I want to talk a little bit about the crisis that we are facing in acute care and mental health throughout regional and rural Australia. I want to take you on a very quick trip through four electorates, because it paints the story very well. These are the things that we should be focusing on, and these are the problems that are not going to be fixed by a rural health commissioner—certainly not in the next three years—by the creation of one role or one new designation. I have had a look at some of the significant problems that we are facing with mental health and acute care throughout rural and regional Australia. It is always difficult to talk about the issue of suicide, which clearly is an acute problem, a terrible problem, afflicting not only the individuals and the families directly involved but also the entire community, when somebody takes their own life. It is obviously something that happens when somebody is suffering from acute mental health issues. Right throughout rural and regional Australia, we have a significant issue, and it is not being addressed.

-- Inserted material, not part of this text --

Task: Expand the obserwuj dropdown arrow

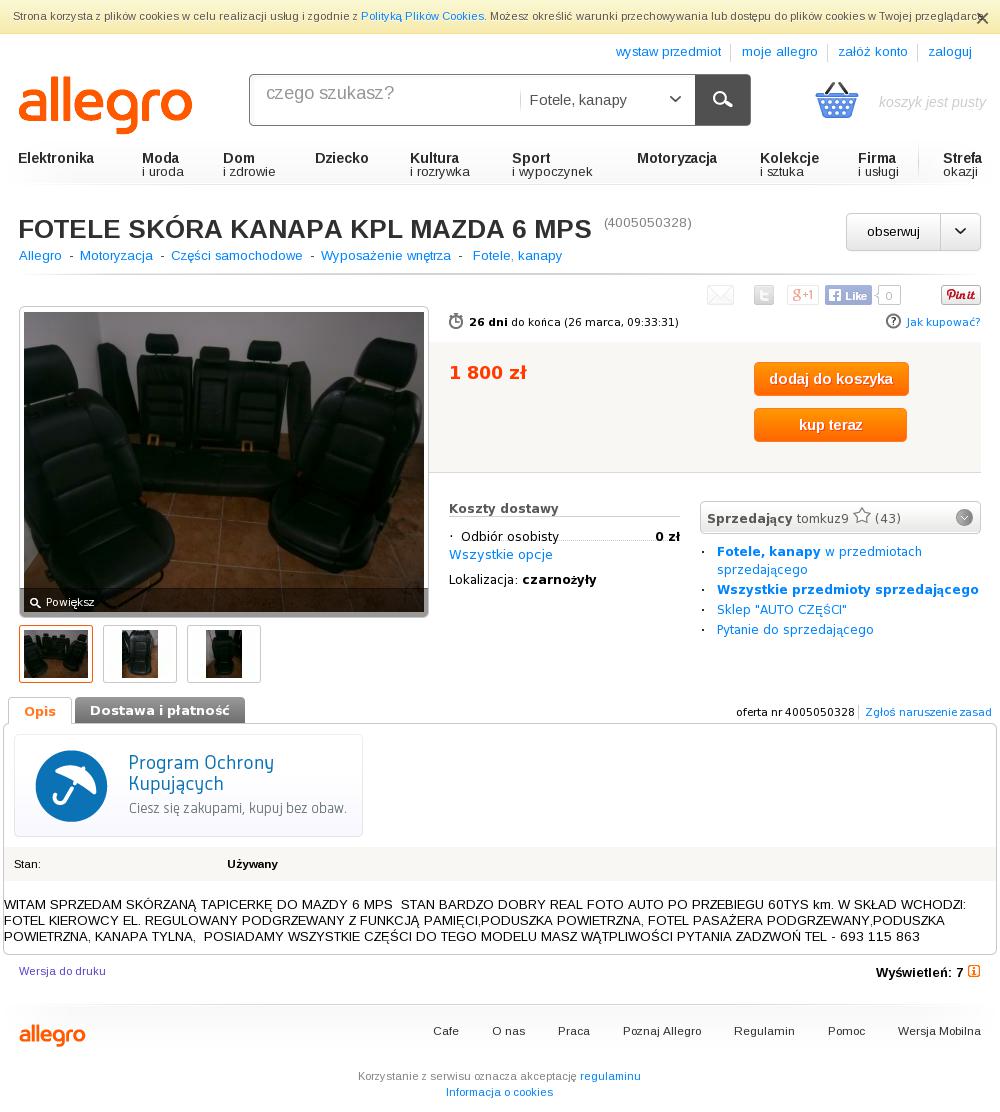Action: tap(960, 232)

I have looked at the statistics for my own electorate. Thankfully, at just over nine per 100,000, that is a problem that needs to be addressed, but is below the national average of 10.8 per 100,000. As I have looked at the areas that are facing some of the most acute problems, I have found that they are all in rural and regional Australia. I have looked up the figures for Capricornia: 21 per 100,000 in the local government area of Whitsunday, 16 per 100,000 in the Mackay Region and 15 per 100,000 in Rockhampton. This is an issue in regional and rural Australia that cannot be glossed over. It is something that we need to grapple with; it is something that we need to deal with. I look closer to home, down in the Shoalhaven and Kiama areas; at 16 and 15 deaths from suicide per 100,000 respectively, this is a crisis that must be dealt with. As we cut money from our Medicare system, as we cut money from our public hospital system, as we are withdrawing money from or tightening the screws in our healthcare system, these are the public health emergencies that are not being dealt with: acute care in our hospitals and acute care in our mental health areas. Close to the minister's own area—and I know he is a man who cares deeply about this—I looked up areas in the North Coast of New South Wales: over 16 deaths per 100,000 per annum in Richmond Valley, over 11 in the Lismore area and over 10½ in Coffs Harbour and in the Clarence Valley.

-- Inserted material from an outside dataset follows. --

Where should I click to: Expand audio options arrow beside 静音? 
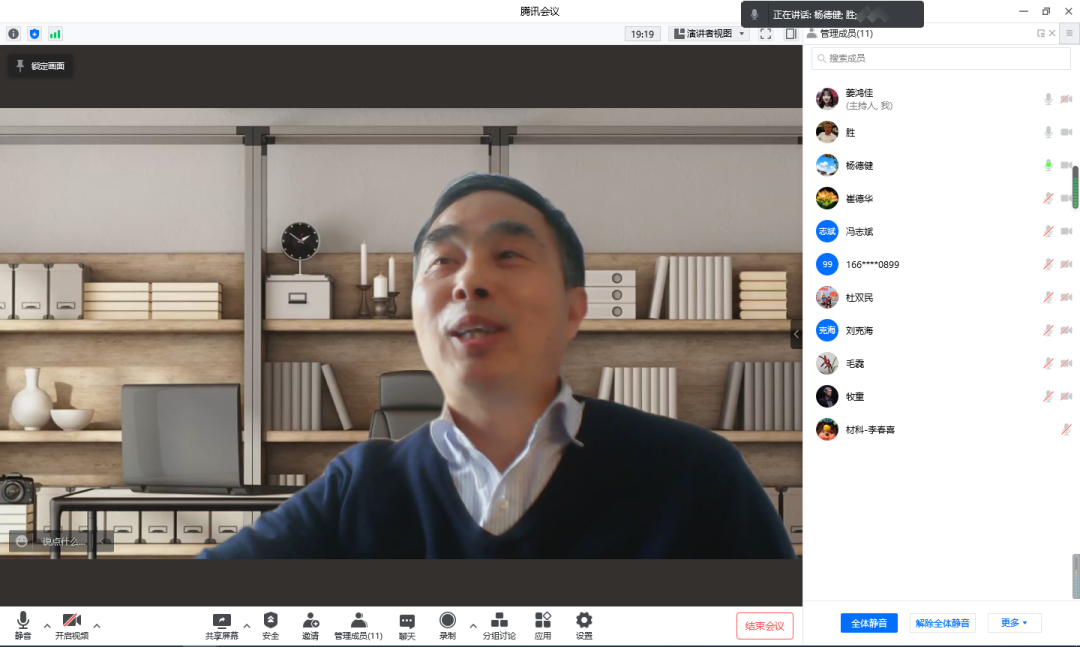(46, 626)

These are things that we should be focusing on. These are the things that need more attention and more resources. As important as creating a new statutory role of a rural health commissioner is, it does not go nearly far enough towards addressing the real issues that we have with mental health in regional and rural Australia and with acute care in regional and rural Australia. The government's actions in withdrawing funding from this sector are not going to make things better; in fact, they are going to make it worse.